All of the entries below are to be repeated word for word.
::: Records for this task
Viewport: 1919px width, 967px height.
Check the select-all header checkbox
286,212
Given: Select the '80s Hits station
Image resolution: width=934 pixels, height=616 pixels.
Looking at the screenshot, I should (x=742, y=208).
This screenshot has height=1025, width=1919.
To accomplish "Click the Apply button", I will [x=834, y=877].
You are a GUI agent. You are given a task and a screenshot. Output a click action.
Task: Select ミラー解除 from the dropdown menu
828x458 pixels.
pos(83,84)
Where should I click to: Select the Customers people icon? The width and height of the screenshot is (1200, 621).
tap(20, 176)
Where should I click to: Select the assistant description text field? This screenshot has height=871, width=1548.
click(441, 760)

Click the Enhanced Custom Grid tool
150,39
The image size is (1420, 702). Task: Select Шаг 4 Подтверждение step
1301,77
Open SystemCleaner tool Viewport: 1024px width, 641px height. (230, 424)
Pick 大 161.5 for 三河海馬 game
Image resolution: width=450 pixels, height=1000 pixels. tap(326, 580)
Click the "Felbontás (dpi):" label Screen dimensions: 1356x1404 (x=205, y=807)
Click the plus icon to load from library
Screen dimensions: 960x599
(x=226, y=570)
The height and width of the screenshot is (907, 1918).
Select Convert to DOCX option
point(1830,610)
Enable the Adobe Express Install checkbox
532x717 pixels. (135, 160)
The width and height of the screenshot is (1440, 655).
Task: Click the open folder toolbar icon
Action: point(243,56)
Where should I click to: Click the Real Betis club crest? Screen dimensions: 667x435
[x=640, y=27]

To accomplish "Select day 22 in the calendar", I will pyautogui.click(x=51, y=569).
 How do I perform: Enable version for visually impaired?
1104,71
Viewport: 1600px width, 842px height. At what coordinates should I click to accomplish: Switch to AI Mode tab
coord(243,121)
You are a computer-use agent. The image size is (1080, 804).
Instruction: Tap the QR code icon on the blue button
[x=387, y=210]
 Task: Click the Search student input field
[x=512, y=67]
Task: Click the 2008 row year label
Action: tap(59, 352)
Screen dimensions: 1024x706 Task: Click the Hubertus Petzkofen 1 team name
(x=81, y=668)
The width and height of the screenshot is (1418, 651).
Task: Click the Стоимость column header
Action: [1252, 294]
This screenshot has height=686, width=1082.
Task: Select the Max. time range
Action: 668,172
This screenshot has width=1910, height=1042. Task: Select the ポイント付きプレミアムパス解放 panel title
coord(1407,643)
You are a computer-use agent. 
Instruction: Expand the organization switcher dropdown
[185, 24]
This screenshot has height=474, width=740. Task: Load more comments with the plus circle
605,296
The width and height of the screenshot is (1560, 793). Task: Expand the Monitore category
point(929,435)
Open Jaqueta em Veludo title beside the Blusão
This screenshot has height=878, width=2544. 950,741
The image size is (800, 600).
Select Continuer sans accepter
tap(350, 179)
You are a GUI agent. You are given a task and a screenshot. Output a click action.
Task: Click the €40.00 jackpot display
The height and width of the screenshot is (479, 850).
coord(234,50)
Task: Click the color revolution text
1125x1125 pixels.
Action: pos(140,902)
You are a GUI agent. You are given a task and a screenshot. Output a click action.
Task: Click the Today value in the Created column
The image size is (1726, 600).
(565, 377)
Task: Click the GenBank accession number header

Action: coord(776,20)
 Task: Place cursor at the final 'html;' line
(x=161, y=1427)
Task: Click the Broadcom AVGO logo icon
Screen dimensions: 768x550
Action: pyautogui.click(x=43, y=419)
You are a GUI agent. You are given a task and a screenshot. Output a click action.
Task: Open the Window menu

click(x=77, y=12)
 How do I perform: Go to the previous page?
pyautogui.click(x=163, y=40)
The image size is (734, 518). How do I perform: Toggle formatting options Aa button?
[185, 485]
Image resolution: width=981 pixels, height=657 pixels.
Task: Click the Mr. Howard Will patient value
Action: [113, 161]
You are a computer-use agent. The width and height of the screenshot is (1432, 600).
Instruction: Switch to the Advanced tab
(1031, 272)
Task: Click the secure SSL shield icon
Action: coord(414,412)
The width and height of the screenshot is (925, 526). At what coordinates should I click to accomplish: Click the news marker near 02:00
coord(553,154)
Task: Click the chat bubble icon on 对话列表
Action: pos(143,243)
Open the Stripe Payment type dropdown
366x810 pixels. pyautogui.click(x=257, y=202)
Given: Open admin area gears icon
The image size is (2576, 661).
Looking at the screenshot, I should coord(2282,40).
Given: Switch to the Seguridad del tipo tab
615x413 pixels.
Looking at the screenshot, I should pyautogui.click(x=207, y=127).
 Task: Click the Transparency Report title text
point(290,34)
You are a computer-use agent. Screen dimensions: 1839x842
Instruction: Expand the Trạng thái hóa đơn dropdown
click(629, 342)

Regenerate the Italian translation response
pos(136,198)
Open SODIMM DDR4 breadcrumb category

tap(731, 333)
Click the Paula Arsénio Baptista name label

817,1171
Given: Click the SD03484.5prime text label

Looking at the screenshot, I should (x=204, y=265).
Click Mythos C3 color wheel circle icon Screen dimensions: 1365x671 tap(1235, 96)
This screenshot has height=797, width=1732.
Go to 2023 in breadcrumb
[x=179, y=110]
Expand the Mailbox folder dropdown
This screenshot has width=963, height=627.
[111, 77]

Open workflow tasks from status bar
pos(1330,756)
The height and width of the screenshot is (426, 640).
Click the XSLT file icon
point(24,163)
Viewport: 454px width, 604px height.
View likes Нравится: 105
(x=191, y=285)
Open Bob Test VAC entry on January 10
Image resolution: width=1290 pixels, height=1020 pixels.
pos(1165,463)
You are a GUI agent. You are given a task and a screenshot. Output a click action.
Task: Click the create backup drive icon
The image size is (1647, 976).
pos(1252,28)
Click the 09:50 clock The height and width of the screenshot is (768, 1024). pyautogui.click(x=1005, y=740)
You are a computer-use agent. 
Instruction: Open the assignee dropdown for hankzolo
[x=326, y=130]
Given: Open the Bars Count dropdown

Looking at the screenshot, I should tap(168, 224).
::::::
■ Answer to this problem ■
Viewport: 1919px width, 967px height.
Check the select-all header checkbox
286,212
Given: Select the '80s Hits station
Image resolution: width=934 pixels, height=616 pixels.
Looking at the screenshot, I should (x=742, y=208).
This screenshot has height=1025, width=1919.
To accomplish "Click the Apply button", I will [x=834, y=877].
You are a GUI agent. You are given a task and a screenshot. Output a click action.
Task: Select ミラー解除 from the dropdown menu
828x458 pixels.
pos(83,84)
Where should I click to: Select the Customers people icon? The width and height of the screenshot is (1200, 621).
tap(20, 176)
Where should I click to: Select the assistant description text field? This screenshot has height=871, width=1548.
click(441, 760)

Click the Enhanced Custom Grid tool
150,39
The image size is (1420, 702). Task: Select Шаг 4 Подтверждение step
1301,77
Open SystemCleaner tool Viewport: 1024px width, 641px height. (230, 424)
Pick 大 161.5 for 三河海馬 game
Image resolution: width=450 pixels, height=1000 pixels. tap(326, 580)
Click the "Felbontás (dpi):" label Screen dimensions: 1356x1404 (x=205, y=807)
Click the plus icon to load from library
Screen dimensions: 960x599
(x=226, y=570)
The height and width of the screenshot is (907, 1918).
Select Convert to DOCX option
point(1830,610)
Enable the Adobe Express Install checkbox
532x717 pixels. (135, 160)
The width and height of the screenshot is (1440, 655).
Task: Click the open folder toolbar icon
Action: point(243,56)
Where should I click to: Click the Real Betis club crest? Screen dimensions: 667x435
[x=640, y=27]

To accomplish "Select day 22 in the calendar", I will pyautogui.click(x=51, y=569).
 How do I perform: Enable version for visually impaired?
1104,71
Viewport: 1600px width, 842px height. At what coordinates should I click to accomplish: Switch to AI Mode tab
coord(243,121)
You are a computer-use agent. The image size is (1080, 804).
Instruction: Tap the QR code icon on the blue button
[x=387, y=210]
 Task: Click the Search student input field
[x=512, y=67]
Task: Click the 2008 row year label
Action: tap(59, 352)
Screen dimensions: 1024x706 Task: Click the Hubertus Petzkofen 1 team name
(x=81, y=668)
The width and height of the screenshot is (1418, 651).
Task: Click the Стоимость column header
Action: [1252, 294]
This screenshot has height=686, width=1082.
Task: Select the Max. time range
Action: 668,172
This screenshot has width=1910, height=1042. Task: Select the ポイント付きプレミアムパス解放 panel title
coord(1407,643)
You are a computer-use agent. 
Instruction: Expand the organization switcher dropdown
[185, 24]
This screenshot has height=474, width=740. Task: Load more comments with the plus circle
605,296
The width and height of the screenshot is (1560, 793). Task: Expand the Monitore category
point(929,435)
Open Jaqueta em Veludo title beside the Blusão
This screenshot has height=878, width=2544. 950,741
The image size is (800, 600).
Select Continuer sans accepter
tap(350, 179)
You are a GUI agent. You are given a task and a screenshot. Output a click action.
Task: Click the €40.00 jackpot display
The height and width of the screenshot is (479, 850).
coord(234,50)
Task: Click the color revolution text
1125x1125 pixels.
Action: pos(140,902)
You are a GUI agent. You are given a task and a screenshot. Output a click action.
Task: Click the Today value in the Created column
The image size is (1726, 600).
(565, 377)
Task: Click the GenBank accession number header

Action: coord(776,20)
 Task: Place cursor at the final 'html;' line
(x=161, y=1427)
Task: Click the Broadcom AVGO logo icon
Screen dimensions: 768x550
Action: pyautogui.click(x=43, y=419)
You are a GUI agent. You are given a task and a screenshot. Output a click action.
Task: Open the Window menu

click(x=77, y=12)
 How do I perform: Go to the previous page?
pyautogui.click(x=163, y=40)
The image size is (734, 518). How do I perform: Toggle formatting options Aa button?
[185, 485]
Image resolution: width=981 pixels, height=657 pixels.
Task: Click the Mr. Howard Will patient value
Action: [113, 161]
You are a computer-use agent. The width and height of the screenshot is (1432, 600).
Instruction: Switch to the Advanced tab
(1031, 272)
Task: Click the secure SSL shield icon
Action: coord(414,412)
The width and height of the screenshot is (925, 526). At what coordinates should I click to accomplish: Click the news marker near 02:00
coord(553,154)
Task: Click the chat bubble icon on 对话列表
Action: pos(143,243)
Open the Stripe Payment type dropdown
366x810 pixels. pyautogui.click(x=257, y=202)
Given: Open admin area gears icon
The image size is (2576, 661).
Looking at the screenshot, I should coord(2282,40).
Given: Switch to the Seguridad del tipo tab
615x413 pixels.
Looking at the screenshot, I should pyautogui.click(x=207, y=127).
 Task: Click the Transparency Report title text
point(290,34)
You are a computer-use agent. Screen dimensions: 1839x842
Instruction: Expand the Trạng thái hóa đơn dropdown
click(629, 342)

Regenerate the Italian translation response
pos(136,198)
Open SODIMM DDR4 breadcrumb category

tap(731, 333)
Click the Paula Arsénio Baptista name label

817,1171
Given: Click the SD03484.5prime text label

Looking at the screenshot, I should (x=204, y=265).
Click Mythos C3 color wheel circle icon Screen dimensions: 1365x671 tap(1235, 96)
This screenshot has height=797, width=1732.
Go to 2023 in breadcrumb
[x=179, y=110]
Expand the Mailbox folder dropdown
This screenshot has width=963, height=627.
[111, 77]

Open workflow tasks from status bar
pos(1330,756)
The height and width of the screenshot is (426, 640).
Click the XSLT file icon
point(24,163)
Viewport: 454px width, 604px height.
View likes Нравится: 105
(x=191, y=285)
Open Bob Test VAC entry on January 10
Image resolution: width=1290 pixels, height=1020 pixels.
pos(1165,463)
You are a GUI agent. You are given a task and a screenshot. Output a click action.
Task: Click the create backup drive icon
The image size is (1647, 976).
pos(1252,28)
Click the 09:50 clock The height and width of the screenshot is (768, 1024). pyautogui.click(x=1005, y=740)
You are a computer-use agent. 
Instruction: Open the assignee dropdown for hankzolo
[x=326, y=130]
Given: Open the Bars Count dropdown

Looking at the screenshot, I should tap(168, 224).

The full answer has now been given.